Related publications:

[1] D. Cai, Z. Li, Y. Li, Z. Guo, and S.-L. Chen, “Photoacoustic microscopy in vivo using synthetic-aperture focusing technique combined with three-dimensional deconvolution,” Opt. Express 25, 1421-1434 (2017)
[2] D. Cai, Z. Li, and S.-L. Chen, “In vivo deconvolution acoustic-resolution photoacoustic microscopy in three dimensions,” Biomed. Opt. Express 7, 369-380 (2016)

Brief Bio of Sung-Liang Chen:

Sung-Liang Chen-smallSung-Liang Chen is currently an assistant professor at the University of Michigan-Shanghai Jiao Tong University Joint Institute, Shanghai, China. He received his doctoral degree in electrical engineering at the University of Michigan, Ann Arbor, and postdoctoral training at the University of Michigan Medical School.
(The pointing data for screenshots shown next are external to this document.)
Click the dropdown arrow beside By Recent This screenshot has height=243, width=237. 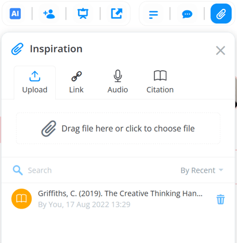(x=221, y=170)
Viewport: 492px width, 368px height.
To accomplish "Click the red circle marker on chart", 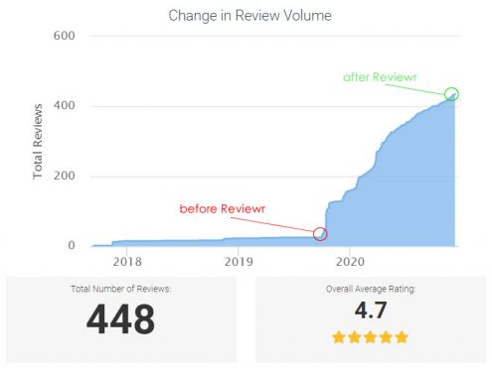I will 320,234.
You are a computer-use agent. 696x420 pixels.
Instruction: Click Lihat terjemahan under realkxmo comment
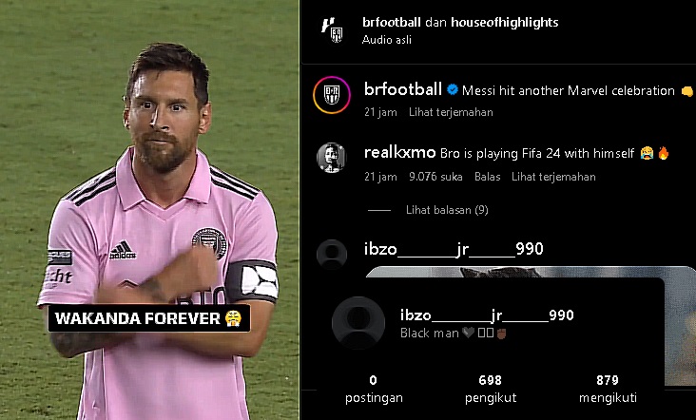[x=553, y=177]
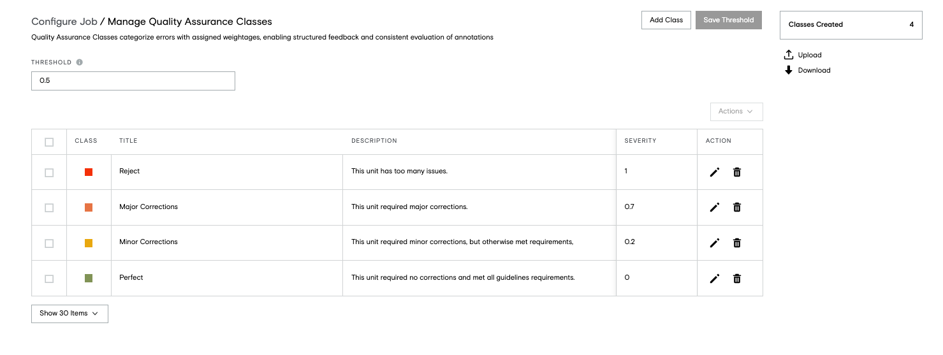The width and height of the screenshot is (943, 355).
Task: Click the Download arrow icon
Action: tap(789, 70)
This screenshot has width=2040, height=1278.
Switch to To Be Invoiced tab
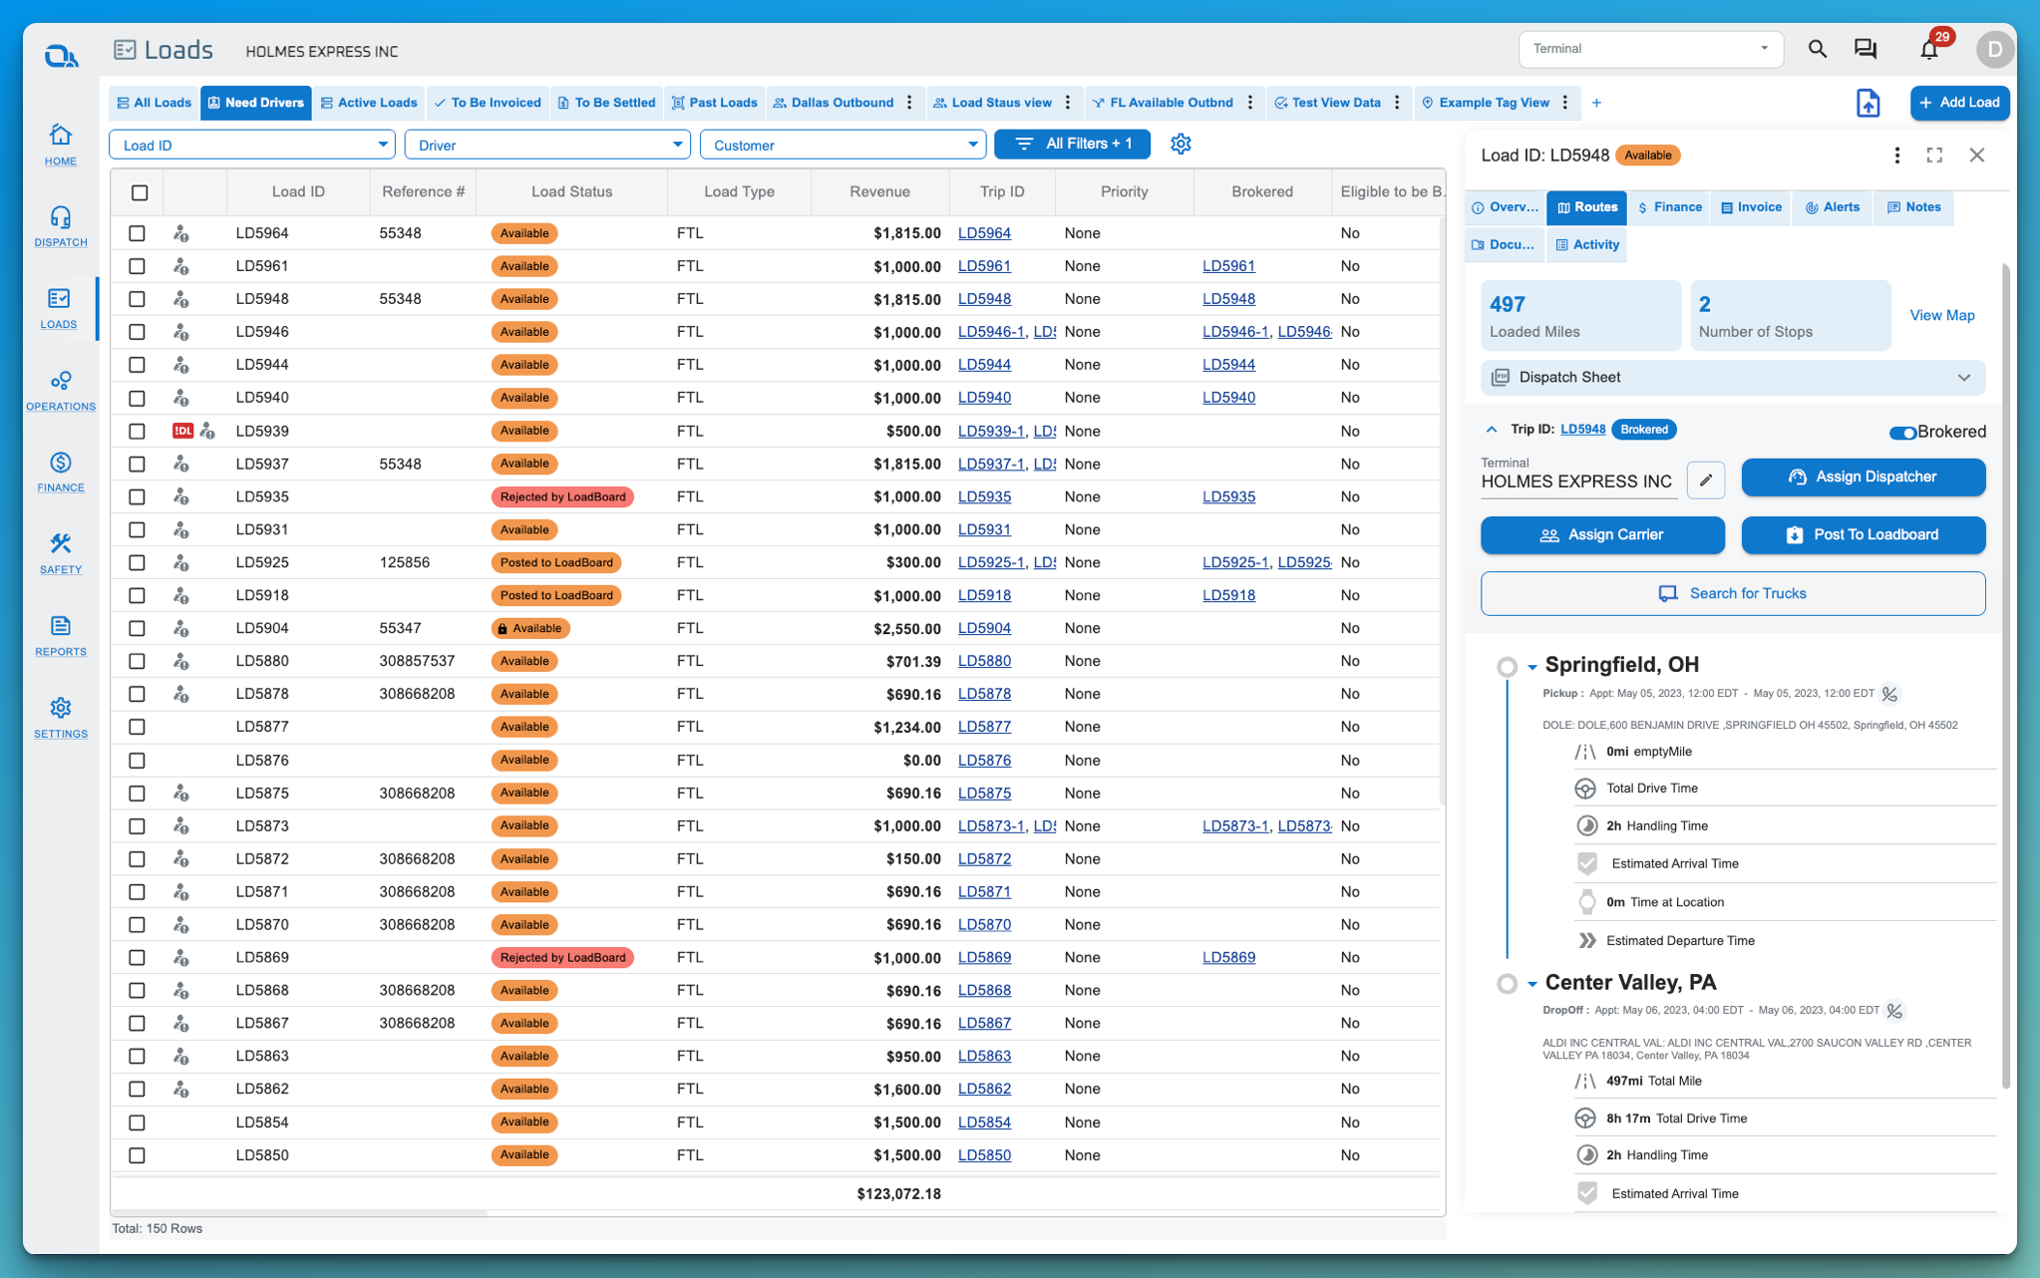click(x=488, y=103)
He has published 27 papers in SCI journals such as “Nature Photonics,” “Optics Letters”, “Optics Express,” which have been cited 807 times. His results of the photoacoustic terahertz detection have been reported by mainstream scientific media such as “Gizmag Emerging Technology Magazine,” “IEEE Spectrum,” “Michigan News,” “R & D Magazine,” “Radiology Daily,” and “Science Daily.” His research interests include optical ultrasound sensors, optical imaging systems, and biomedical photoacoustic imaging.